Click on the above image to watch the movie
The introduction to the movie goes like this:
J. Robert Oppenheimer was brilliant, arrogant, proud, charismatic — and a national hero. Under his leadership during World War II, the United States succeeded in becoming the first nation to harness the power of nuclear energy to create the ultimate weapon of mass destruction — the atomic bomb. But after the bomb brought the war to an end, in spite of his renown and his enormous achievement, America turned on him, humiliated him, and cast him aside. The question this film asks is, “Why?”
“The country asked him to do something and he did it brilliantly, and they repaid him for the tremendous job he did by breaking him.”
— Marvin L. Goldberger, Los Alamos scientist and former director, The Institute for Advanced Studies
AMERICAN EXPERIENCE presents The Trials of J. Robert Oppenheimer, featuring Academy Award-nominated actor David Strathairn (Good Night and Good Luck, The Bourne Ultimatum) as Robert Oppenheimer. From multiple Emmy Award-winning producer David Grubin (RFK, LBJ, Abraham and Mary Lincoln: A House Divided), The Trials of J. Robert Oppenheimer features interviews with the scientist’s former colleagues and eminent scholars to present a complex and revealing portrait of one of the most important and controversial scientists of the twentieth century. The two-hour film traces the course of Oppenheimer’s life: his rarefied childhood, his troubled adolescence, his emergence as one of America’s leading nuclear physicists, his leadership of the Los Alamos laboratory, and his tragic humiliation
As is my experience, there would be some people around who would think that Oppenheimer was a moral monster as he was instrumental in getting the bomb made and that his preachings on peace were just hypocrisy.
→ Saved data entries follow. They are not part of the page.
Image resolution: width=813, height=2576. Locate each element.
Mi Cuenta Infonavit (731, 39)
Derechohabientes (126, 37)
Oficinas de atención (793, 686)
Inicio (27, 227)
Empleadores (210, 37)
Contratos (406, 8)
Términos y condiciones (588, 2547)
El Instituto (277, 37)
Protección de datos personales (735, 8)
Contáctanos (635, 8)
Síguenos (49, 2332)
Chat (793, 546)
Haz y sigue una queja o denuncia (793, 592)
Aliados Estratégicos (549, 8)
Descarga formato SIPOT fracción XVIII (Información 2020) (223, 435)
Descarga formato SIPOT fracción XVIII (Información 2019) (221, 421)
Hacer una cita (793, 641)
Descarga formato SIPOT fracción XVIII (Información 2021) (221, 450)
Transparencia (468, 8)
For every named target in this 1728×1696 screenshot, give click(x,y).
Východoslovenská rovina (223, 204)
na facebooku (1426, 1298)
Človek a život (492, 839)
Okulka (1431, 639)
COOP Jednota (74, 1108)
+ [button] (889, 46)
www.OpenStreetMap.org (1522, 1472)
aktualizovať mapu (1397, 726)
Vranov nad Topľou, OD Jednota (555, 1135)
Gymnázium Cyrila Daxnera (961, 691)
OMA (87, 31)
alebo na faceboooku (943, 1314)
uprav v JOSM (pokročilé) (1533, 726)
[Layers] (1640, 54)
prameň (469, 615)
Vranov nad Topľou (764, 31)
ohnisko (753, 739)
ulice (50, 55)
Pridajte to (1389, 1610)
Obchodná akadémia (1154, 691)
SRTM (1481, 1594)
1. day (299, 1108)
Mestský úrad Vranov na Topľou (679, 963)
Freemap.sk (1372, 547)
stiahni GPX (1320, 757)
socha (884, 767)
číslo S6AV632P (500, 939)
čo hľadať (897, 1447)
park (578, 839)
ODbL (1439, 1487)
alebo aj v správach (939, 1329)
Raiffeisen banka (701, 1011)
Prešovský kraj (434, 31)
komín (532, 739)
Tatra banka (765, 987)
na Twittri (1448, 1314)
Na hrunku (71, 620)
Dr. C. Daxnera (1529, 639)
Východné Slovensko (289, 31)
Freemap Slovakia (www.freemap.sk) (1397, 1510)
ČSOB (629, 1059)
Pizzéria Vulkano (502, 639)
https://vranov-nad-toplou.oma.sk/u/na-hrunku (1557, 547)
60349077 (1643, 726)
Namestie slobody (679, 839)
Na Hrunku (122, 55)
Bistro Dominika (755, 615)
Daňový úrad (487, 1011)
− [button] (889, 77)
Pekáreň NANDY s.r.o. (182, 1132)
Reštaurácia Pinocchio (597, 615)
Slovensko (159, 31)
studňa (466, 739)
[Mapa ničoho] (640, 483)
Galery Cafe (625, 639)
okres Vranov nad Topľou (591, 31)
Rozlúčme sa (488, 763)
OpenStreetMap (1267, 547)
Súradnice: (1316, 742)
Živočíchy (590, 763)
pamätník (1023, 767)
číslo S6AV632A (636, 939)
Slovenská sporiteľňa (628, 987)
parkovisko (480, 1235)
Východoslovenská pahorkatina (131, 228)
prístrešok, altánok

I would not debate on that as I am spent on the matter. For knowing what I have to say on the matter I would direct the reader to this post by me – Peace (Please have a look at the third part of that post). Also Oppenheimer is not just about the bomb, he did some high quality work in theoretical physics as well.
[JRO Smoking, Oppenheimer was a chain smoker all of his life. It turned out to be his un-doing. He died of throat cancer]
Coming back, I liked the movie quite a bit in spite of the fact that most of what is in the movie I already read about in American Prometheus (that’s obvious isn’t it?). Oppenheimer is played by David Straithairn and this 110 minute movie has been directed by David Grubin. Just like American Prometheus, the “dialogs” in the movie are from the actual transcripts of the security hearings of 1954. The movie has some rare video sequences that I have always wanted to see, like for instance Oppenheimer’s short speech after getting the Fermi Prize.
I would have loved to write more on Oppenheimer and his life and what I get to learn from it, but I don’t think it would be a bright idea to put some very personal observations and lessons on a public platform. I might choose to do that sometime later maybe.
I’d direct you all to have a look at the movie, it has lessons for all of us in difficult times. Not just on an individual level but on a national level too. We have a lot to learn from the past.